*** DATASET Section Begins ***
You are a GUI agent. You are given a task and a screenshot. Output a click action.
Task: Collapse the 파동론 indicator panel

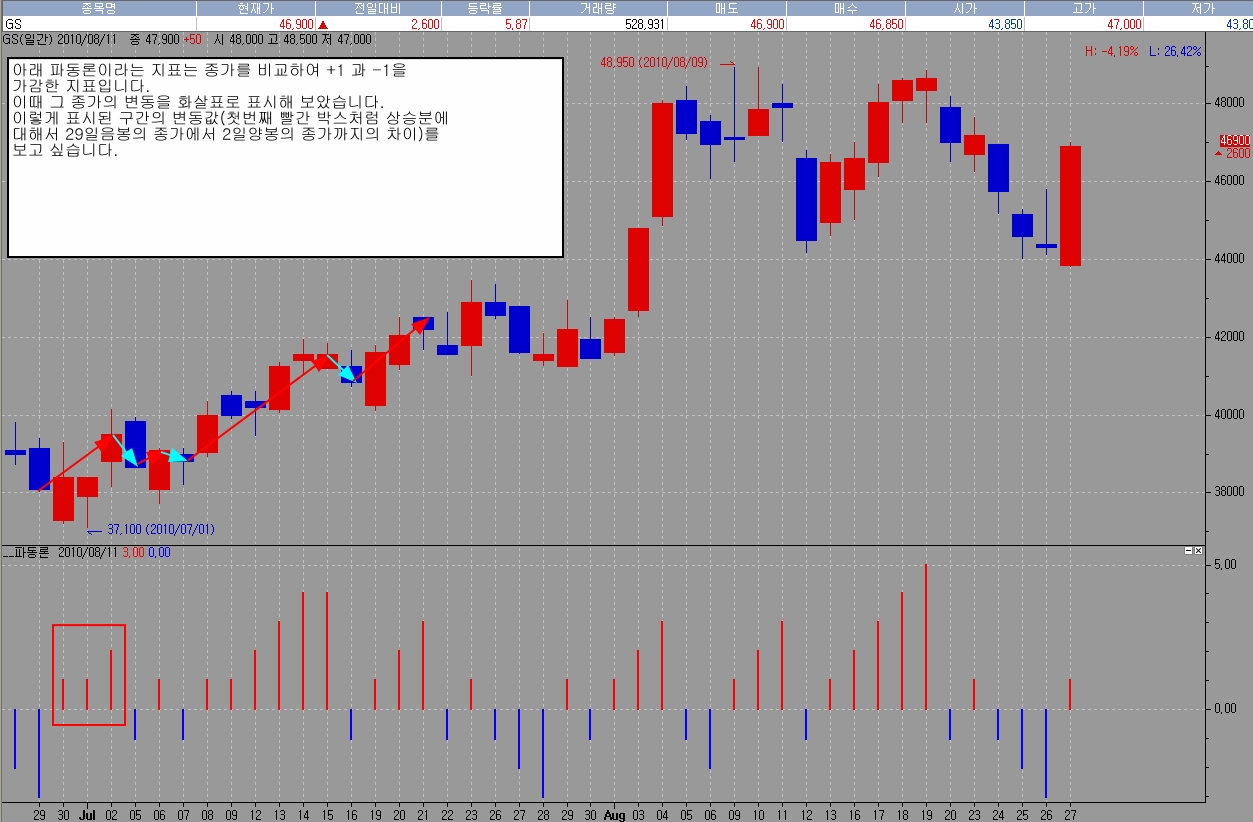point(1189,551)

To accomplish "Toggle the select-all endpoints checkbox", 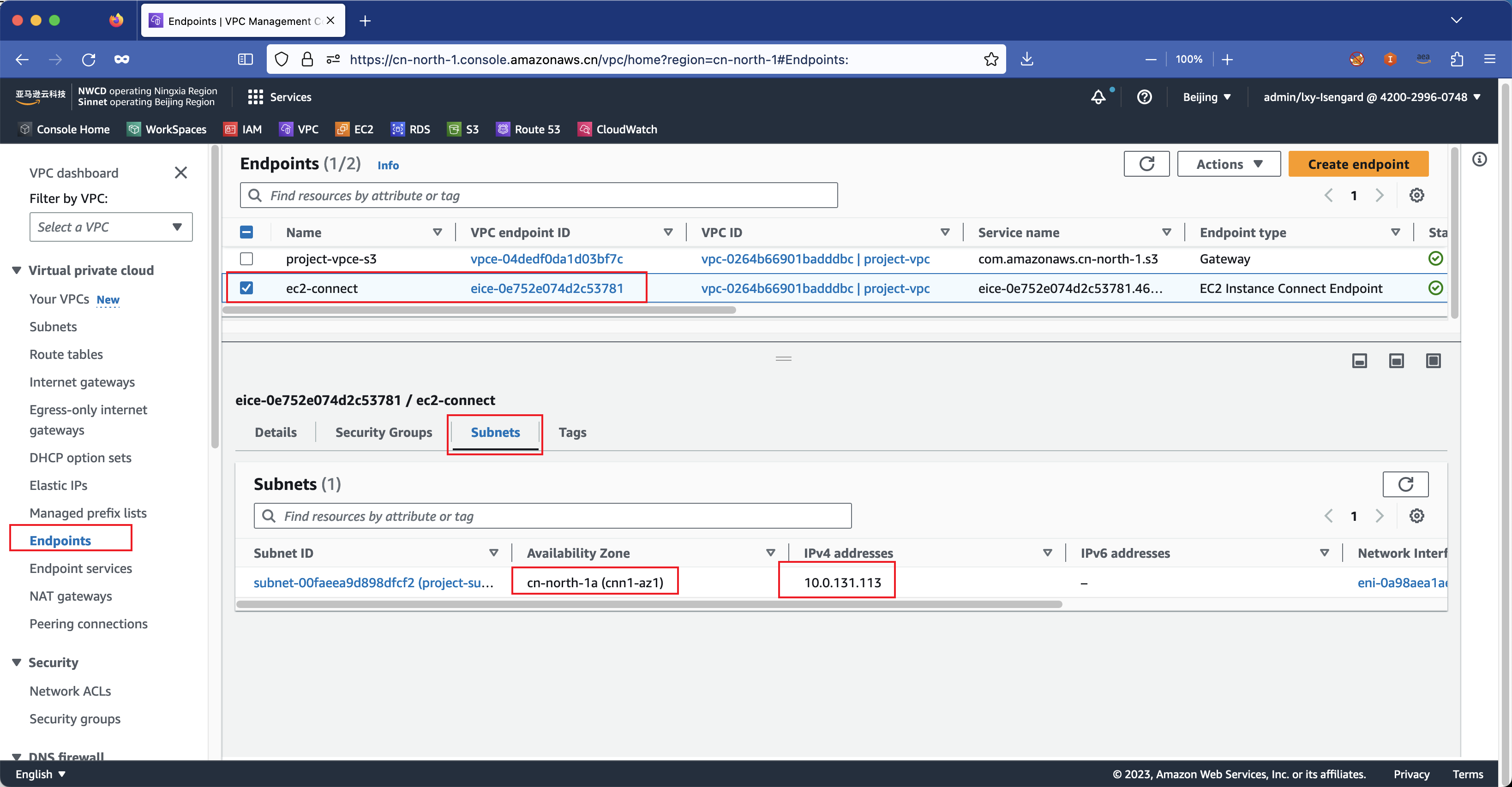I will point(247,232).
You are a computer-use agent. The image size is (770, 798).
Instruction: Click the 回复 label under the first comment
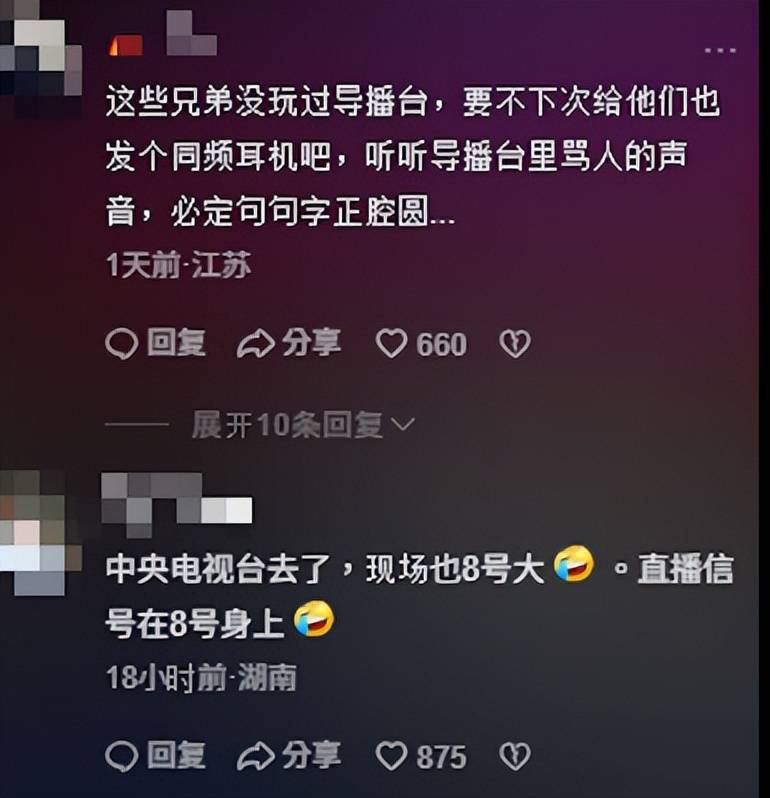[x=177, y=343]
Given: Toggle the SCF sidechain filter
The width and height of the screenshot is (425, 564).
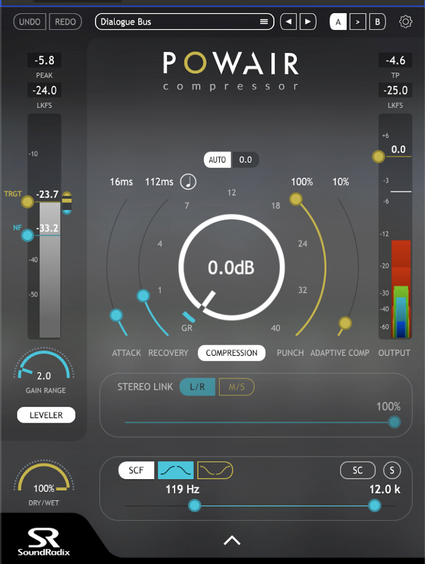Looking at the screenshot, I should click(x=136, y=470).
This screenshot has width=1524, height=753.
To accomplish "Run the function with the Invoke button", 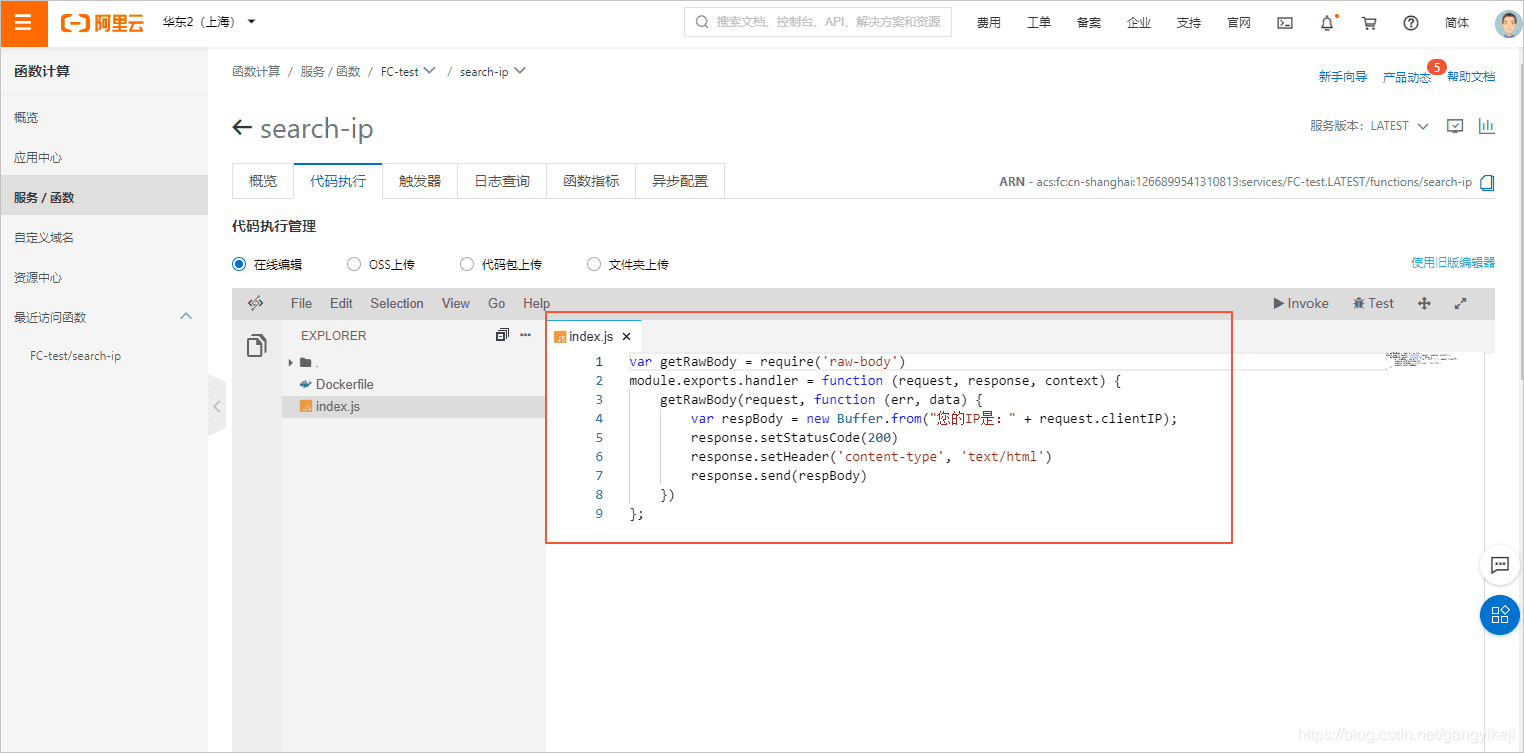I will [x=1301, y=303].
*** DATASET Section Ends ***
▶ [THE PROBLEM] Copy every line of the entries above in which "agent" occurs.

▶ [ANSWER TO THIS PROBLEM]
You are a GUI agent. You are given a task and a screenshot. Output a click action.
You are a computer-use agent. The image size is (770, 798).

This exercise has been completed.